Pengapalan batubara yang pertama dari pelabuhan kontainer Arar di Sorong berangkat kemarin, Rabu 11 Juni, menurut berita di salah satu media lokal Sorong, Lensa Papua.
Kapal dengan muatan 5.500 ton batubara berangkat dengan tujuan Amurang, Sulawesi Utara untuk menjadi bahan bakar untuk pembangkit listrik di sana. Perusahaan tambang yang disebut dalam artikel adalah PT Megapura Prima Indah.

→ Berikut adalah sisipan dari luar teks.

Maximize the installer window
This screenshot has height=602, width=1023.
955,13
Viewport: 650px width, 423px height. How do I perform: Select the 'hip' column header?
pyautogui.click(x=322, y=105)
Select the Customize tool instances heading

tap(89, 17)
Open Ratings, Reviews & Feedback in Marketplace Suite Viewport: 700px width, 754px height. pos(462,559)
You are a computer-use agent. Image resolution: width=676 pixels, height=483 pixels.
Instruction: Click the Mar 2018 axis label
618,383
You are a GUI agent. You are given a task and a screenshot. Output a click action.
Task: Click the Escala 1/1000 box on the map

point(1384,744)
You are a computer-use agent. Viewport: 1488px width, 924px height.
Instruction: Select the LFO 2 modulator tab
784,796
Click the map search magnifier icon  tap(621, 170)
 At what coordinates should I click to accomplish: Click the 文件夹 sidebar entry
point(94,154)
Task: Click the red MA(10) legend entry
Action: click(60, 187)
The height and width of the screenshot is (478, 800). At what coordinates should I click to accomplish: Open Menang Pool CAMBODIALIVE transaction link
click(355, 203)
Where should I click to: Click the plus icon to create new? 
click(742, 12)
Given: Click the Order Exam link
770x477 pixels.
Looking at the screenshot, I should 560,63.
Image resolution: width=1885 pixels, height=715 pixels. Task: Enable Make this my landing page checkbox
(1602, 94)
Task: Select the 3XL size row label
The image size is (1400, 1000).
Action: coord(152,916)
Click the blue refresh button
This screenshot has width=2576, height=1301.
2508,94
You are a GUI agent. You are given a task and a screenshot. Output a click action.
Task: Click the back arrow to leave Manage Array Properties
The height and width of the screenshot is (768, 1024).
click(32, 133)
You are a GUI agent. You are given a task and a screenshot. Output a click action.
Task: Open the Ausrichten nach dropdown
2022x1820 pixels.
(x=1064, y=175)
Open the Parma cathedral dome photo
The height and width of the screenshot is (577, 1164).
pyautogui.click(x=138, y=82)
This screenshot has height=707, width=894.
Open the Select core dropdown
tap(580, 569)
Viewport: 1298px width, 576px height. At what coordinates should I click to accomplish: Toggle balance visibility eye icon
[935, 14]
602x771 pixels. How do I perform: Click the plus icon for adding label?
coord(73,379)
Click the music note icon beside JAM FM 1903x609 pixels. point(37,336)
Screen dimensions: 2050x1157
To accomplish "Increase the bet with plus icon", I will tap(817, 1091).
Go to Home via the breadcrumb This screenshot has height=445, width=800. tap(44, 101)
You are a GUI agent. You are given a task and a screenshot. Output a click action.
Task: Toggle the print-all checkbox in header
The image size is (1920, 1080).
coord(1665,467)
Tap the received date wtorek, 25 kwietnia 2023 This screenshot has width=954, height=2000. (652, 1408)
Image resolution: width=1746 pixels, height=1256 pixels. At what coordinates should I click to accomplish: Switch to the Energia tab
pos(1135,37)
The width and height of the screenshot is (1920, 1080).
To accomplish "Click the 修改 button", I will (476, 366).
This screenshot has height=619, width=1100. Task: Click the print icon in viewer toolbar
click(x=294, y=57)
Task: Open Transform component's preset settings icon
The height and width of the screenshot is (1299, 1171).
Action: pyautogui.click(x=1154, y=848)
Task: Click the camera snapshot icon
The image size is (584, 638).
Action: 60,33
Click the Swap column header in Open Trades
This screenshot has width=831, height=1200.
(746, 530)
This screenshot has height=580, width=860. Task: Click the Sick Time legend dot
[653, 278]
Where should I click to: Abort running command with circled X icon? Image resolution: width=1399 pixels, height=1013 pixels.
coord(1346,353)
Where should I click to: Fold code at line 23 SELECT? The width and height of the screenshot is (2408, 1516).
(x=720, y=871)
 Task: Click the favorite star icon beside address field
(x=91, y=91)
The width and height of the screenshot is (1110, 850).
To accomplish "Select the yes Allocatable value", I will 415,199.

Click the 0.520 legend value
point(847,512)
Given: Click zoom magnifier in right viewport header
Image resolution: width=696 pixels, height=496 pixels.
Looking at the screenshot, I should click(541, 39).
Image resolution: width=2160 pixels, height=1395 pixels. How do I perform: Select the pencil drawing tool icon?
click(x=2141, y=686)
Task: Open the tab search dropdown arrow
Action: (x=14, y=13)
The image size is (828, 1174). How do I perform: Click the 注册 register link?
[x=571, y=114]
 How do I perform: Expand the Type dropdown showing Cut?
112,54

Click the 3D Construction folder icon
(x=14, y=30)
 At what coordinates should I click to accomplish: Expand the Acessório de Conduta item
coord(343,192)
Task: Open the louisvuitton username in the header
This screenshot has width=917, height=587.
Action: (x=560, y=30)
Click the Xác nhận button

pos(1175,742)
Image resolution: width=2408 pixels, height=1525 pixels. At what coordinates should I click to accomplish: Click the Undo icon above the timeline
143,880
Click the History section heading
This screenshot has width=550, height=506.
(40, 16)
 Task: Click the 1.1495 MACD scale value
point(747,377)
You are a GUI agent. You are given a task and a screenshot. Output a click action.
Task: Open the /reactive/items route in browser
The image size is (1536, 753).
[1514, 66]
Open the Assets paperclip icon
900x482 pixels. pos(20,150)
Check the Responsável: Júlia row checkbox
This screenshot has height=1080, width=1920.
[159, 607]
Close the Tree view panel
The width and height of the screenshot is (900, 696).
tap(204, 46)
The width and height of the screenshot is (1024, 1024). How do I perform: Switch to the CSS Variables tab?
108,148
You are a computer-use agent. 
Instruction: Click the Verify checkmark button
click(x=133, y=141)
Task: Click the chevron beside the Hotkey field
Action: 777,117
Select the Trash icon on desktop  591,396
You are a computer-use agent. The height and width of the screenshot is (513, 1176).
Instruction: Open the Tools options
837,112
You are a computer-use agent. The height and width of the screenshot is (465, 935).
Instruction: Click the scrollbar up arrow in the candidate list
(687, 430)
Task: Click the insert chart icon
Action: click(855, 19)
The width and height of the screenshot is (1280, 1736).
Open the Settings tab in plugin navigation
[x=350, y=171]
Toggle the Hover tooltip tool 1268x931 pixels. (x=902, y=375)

Menurut berita di Lensa Papua “Meskipun hasil tambang batubara yang saat ini dalam tahap pemuatan ke dalam tongkang dengan bobot 5.500 ton belum memiliki kualitas super, akan tetapi sangat diyakini bahwa batubara tersebut nantinya akan lebih bermutu lagi.”
Walaupun ancaman dari tambang batubara belum separah seperti di Kalimantan Timur atau Kalimantan Tengah, memang di beberapa daerah ada banyak perusahaan tambang yang sedang melakukan kegiatan explorasi. Selain di wilayah Sorong, ada juga areal yang sangat besar diincar korporasi dari Teluk Bintuni dan Teluk Wondama sampai ke Kabupaten Nabire. Banyak juga di daerah Sarmi dan Waropen, Fakfak dan Mimika, serta di kaki selatan Pegunungan Tengah, di sekitar Kabupaten Yahukimo. Dari data terakhir yang kami punya (peta konsesi tambang dari tahun 2012), ada sebanyak 115 konsesi tambang di Tanah Papua yang mencakup areal lebih dari 3,5 juta hektar, atau seluas provinsi Jawa Barat!
Tentu saja kalau masuk tahap produksi, areal yang digali akan lebih kecil daripada konsesi explorasi. Namun sangat jelas bahwa industri batubara di Papua punya potensi cukup besar. Seperti pengalaman dengan industri lain sudah terbukti, misalnya industri perkebunan, tambang mas dan migas, memiliki potensi untuk menimbulkan konflik dan pelanggaran HAM yang sangat tinggi.